Leo Tolstoi, in: Krieg und Frieden

Als sich Daria auf den Weg zum Gehege machte, tauchte die Herbstsonne den Garten in warmes Licht. Der kalte Hauch der kommenden Wintermonate lag bereits in der Luft, und es wurde Zeit, Kasper auf seine Winterruhe vorzubereiten. Die Blätter raschelten unter ihren Schuhen, während sie sich dem Gehege näherte.
Kasper war bereits wach und streckte seinen Kopf neugierig aus dem Versteck. Seine kleinen, glänzenden Augen beobachteten sie. Daria lächelte ihm zu. »Hey, Kasper. Es ist Zeit für deine Winterruhe, alter Freund.«

Mit ruhigen Bewegungen öffnete sie das Gehege und kniete sich neben die kleine Schildkröte. Kaspers Schuppen fühlten sich rau an, als sie ihn behutsam aufhob. Sein Gewicht in ihren Händen war vertraut, und sie spürte eine tiefe Verbindung zu dem kleinen Geschöpf. Er war leichter geworden in den letzten Wochen, sein Körper bereitete sich auf die Ruhephase vor.

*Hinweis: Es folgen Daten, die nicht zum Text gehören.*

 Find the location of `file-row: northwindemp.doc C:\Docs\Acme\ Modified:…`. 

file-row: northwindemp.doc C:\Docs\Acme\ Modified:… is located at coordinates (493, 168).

Die vorbereitete Kiste stand bereit, gefüllt mit weichem Torf, duftendem Laub und wärmendem Heu. Vorsichtig legte Daria Kasper in die Kiste. Ein leises Schnauben erklang, als er sich auf den vorbereiteten Untergrund legte, als wüsste er bereits, was bevorstand. Die Gedanken an Kaspers bevorstehenden Winterschlaf machten Daria melancholisch. Abschiede, auch wenn sie nur für kurze Zeit waren, gefielen ihr einfach nicht. Die Luft wurde merklich kühler, als sich Daria mit der Kiste in den Händen auf den Weg in den Keller machte. Dort würde Kasper die nötige Dunkelheit und Kühle finden, die er für seine Winterruhe brauchte. Sanft stellte Daria die Kiste zwischen Marks Habseligkeiten ab. Bevor sie ging, strich sie noch sanft über die Oberfläche. »Bis zum Frühjahr, Kleiner. Schlaf schön.«

Das Gehege war wirklich eine nette Geste von Mark gewesen. Mehr als nett, wenn sie ehrlich war. Daria betrat die Küche und streckte sich. Heute feierte er seinen Geburtstag im Kreis der Familie. Zwar hatte Mark sie eingeladen, aber Daria hatte abgelehnt, da ihre Anwesenheit nicht falsch verstanden werden sollte. Ihre Beziehung zu Mark hatte sich verändert. Sie waren irgendwo zwischen Feindschaft und Neutralität angelangt, in einer Art fragilem Frieden. Frustriert biss sich Daria auf die Unterlippe. Einerseits war es schön, die alte Vertrautheit wieder zu fühlen, andererseits hasste sie die damit einhergehende Verletzlichkeit. Dennoch spürte sie eine tiefe Dankbarkeit für Marks Einsatz, sowohl beim Umzug als auch für den Bau des Geheges. Vielleicht sollte sie ihm etwas Kleines schenken. Etwas Unverbindliches, das ihre Wertschätzung zeigte, ohne aufdringlich zu sein. Kurz dachte sie an Frau Allermanns Raderkuchen, die Mark bestimmt lieben würde. Irgendwann einmal musste sie Lisas Oma nach dem Rezept fragen, aber jetzt war nicht der richtige Zeitpunkt für Experimente.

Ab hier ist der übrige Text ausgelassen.